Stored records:

▬▬▬▬▬▬

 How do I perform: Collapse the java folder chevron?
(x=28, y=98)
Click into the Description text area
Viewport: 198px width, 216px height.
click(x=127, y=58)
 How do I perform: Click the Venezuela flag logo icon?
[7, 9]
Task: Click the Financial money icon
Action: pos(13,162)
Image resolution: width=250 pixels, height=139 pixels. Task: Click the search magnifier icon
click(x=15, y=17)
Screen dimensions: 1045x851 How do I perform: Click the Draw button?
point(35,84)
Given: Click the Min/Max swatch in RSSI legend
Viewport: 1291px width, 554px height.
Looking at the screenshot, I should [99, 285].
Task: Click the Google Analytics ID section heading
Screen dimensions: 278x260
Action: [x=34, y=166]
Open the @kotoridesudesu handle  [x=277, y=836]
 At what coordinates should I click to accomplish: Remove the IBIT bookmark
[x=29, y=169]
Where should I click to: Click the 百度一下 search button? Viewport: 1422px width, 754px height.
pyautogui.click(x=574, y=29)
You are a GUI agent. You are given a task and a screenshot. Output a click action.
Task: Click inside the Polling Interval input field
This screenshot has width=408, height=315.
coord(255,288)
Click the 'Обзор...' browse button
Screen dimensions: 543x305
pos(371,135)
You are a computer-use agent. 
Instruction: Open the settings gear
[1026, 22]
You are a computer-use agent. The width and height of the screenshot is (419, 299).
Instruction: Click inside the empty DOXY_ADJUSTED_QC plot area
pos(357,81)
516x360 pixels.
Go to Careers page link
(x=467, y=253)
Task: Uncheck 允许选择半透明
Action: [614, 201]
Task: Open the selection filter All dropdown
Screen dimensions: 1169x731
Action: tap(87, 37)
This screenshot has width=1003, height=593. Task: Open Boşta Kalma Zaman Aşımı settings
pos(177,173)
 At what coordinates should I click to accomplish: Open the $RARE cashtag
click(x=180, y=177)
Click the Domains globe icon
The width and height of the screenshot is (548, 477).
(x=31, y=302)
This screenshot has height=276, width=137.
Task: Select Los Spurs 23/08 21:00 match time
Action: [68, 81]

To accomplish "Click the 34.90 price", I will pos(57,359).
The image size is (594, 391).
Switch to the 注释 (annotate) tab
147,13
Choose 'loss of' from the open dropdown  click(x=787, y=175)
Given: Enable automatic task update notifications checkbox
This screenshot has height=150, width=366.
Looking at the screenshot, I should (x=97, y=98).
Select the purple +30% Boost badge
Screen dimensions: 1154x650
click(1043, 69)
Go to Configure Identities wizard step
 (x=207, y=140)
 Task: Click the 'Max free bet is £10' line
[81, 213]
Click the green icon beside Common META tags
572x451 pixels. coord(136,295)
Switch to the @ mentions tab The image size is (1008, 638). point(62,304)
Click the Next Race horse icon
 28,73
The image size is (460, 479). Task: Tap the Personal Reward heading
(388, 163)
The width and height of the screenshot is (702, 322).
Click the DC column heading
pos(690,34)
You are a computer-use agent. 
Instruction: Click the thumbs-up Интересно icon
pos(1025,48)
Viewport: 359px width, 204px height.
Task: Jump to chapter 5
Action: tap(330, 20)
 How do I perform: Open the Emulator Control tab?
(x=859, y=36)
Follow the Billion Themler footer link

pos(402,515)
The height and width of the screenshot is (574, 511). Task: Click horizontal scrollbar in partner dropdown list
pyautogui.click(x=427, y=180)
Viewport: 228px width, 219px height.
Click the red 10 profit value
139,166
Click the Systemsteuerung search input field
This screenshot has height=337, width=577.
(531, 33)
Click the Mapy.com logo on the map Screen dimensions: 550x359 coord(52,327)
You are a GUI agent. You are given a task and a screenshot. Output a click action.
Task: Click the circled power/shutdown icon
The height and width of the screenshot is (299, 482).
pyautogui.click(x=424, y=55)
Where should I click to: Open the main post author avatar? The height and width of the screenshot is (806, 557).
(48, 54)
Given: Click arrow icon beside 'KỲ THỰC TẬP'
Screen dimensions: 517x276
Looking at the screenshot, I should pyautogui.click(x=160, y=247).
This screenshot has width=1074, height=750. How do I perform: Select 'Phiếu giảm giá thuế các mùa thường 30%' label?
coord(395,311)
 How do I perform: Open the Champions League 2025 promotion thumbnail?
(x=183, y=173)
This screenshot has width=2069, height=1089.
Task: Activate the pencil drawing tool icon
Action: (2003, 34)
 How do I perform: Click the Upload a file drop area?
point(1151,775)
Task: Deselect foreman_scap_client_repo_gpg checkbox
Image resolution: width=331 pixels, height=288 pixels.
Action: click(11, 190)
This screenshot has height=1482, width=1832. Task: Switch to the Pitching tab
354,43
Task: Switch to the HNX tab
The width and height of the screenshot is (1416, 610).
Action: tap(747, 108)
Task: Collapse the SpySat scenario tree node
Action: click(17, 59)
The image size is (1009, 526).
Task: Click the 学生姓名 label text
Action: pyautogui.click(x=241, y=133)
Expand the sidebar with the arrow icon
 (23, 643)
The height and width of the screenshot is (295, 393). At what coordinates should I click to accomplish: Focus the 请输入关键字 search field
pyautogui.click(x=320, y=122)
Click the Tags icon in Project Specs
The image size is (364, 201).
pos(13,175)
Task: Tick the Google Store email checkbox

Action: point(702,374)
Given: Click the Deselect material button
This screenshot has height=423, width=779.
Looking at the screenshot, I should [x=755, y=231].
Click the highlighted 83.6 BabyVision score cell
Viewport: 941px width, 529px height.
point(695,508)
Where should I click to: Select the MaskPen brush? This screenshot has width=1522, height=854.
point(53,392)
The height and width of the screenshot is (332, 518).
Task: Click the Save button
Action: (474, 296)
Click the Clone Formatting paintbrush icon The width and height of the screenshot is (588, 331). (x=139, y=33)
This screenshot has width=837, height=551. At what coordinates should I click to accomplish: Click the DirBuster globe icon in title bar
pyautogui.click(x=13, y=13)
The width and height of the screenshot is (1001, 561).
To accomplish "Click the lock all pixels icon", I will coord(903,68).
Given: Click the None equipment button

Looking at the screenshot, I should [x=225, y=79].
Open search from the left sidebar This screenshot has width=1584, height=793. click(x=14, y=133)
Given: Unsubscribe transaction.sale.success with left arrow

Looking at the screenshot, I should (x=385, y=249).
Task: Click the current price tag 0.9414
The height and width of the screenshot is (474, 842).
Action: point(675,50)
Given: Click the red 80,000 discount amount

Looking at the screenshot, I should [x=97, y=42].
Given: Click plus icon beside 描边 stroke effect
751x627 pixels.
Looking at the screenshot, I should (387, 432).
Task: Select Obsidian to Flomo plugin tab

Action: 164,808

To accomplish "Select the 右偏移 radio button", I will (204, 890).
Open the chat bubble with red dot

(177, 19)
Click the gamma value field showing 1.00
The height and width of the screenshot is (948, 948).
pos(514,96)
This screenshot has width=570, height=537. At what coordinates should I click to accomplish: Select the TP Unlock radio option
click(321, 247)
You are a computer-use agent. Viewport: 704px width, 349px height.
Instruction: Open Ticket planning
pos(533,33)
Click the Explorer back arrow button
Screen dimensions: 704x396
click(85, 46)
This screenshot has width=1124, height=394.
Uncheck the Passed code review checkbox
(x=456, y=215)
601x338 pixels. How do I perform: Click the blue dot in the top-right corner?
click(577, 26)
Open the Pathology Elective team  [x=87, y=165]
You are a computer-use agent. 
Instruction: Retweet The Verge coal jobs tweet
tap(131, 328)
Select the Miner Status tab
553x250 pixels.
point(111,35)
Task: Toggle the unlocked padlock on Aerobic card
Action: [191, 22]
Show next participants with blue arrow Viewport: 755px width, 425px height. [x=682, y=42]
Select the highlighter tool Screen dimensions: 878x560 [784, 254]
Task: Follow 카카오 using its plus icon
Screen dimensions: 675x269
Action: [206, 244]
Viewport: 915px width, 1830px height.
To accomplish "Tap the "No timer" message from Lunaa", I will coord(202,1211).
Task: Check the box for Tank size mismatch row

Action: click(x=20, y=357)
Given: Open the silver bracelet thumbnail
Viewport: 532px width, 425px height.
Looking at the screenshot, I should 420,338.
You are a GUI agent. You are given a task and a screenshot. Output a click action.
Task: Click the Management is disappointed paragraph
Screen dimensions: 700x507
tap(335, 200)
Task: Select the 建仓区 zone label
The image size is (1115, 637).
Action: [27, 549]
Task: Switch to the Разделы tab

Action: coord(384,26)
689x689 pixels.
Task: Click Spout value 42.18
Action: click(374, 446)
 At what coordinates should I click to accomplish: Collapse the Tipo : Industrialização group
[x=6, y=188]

▬▬▬▬▬▬

What you should do:
Find every line in the records above that contains the word "Deselect", and copy each of those lines.

Reply:
Task: Deselect foreman_scap_client_repo_gpg checkbox
Given: Click the Deselect material button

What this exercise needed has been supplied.